Directions for this task:
Would you restate each line of the data below word for word, without its pictures?
※ ※ ※
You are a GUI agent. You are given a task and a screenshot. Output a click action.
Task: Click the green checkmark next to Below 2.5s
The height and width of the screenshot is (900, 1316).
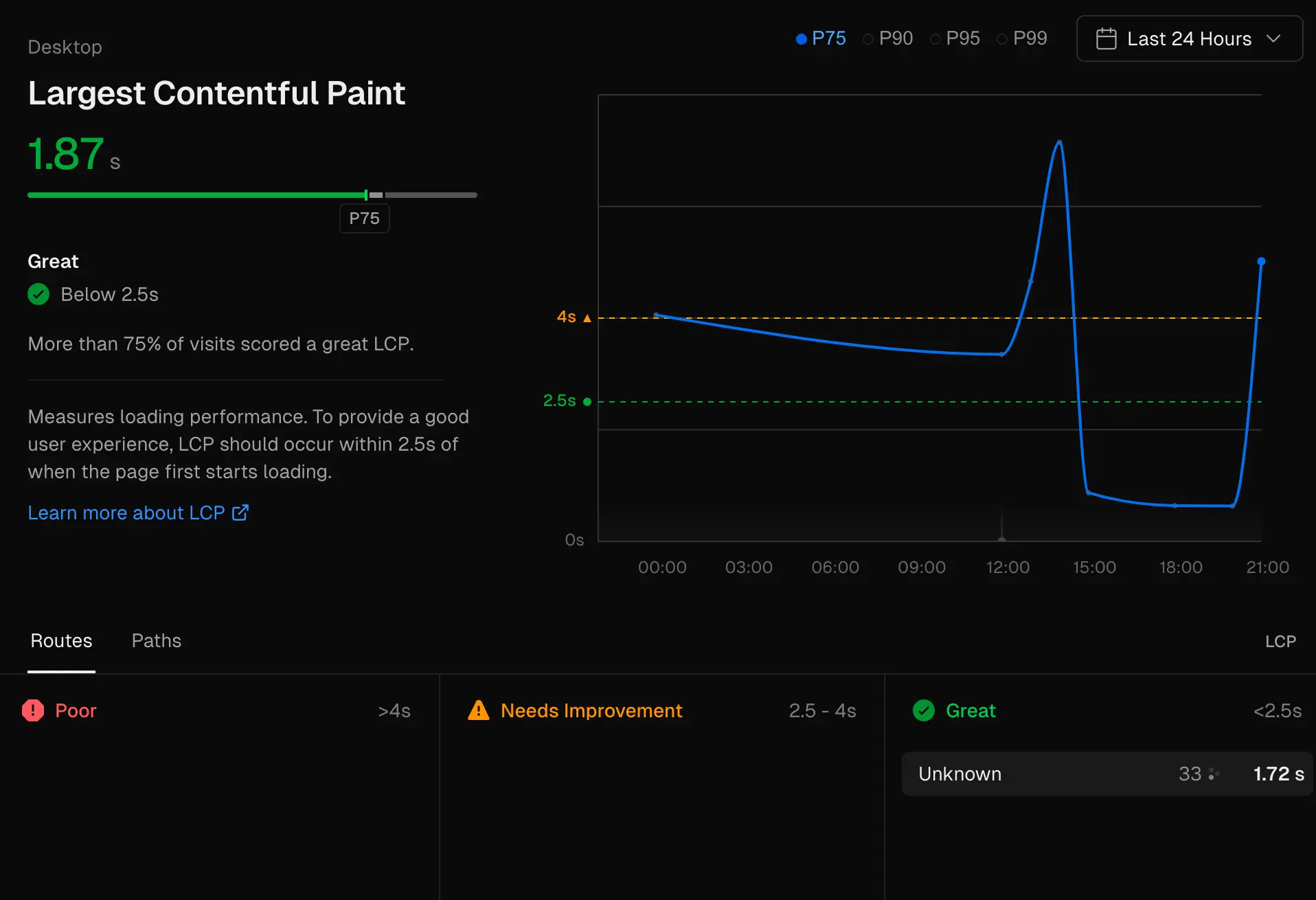[x=38, y=295]
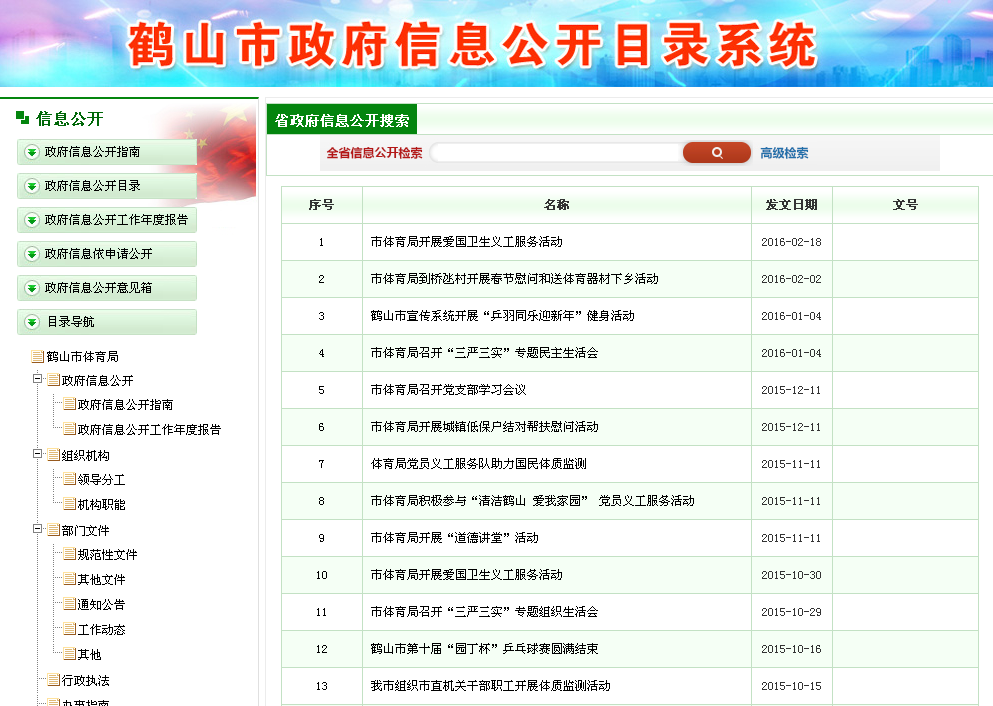
Task: Collapse the 组织机构 tree node
Action: pos(38,454)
※ ※ ※
Response for this exercise:
You are a GUI agent. You are given a task and a screenshot. Output a click action.
Task: Click the green checkmark next to Below 2.5s
The height and width of the screenshot is (900, 1316).
[x=38, y=295]
Task: Collapse the 组织机构 tree node
Action: pos(38,454)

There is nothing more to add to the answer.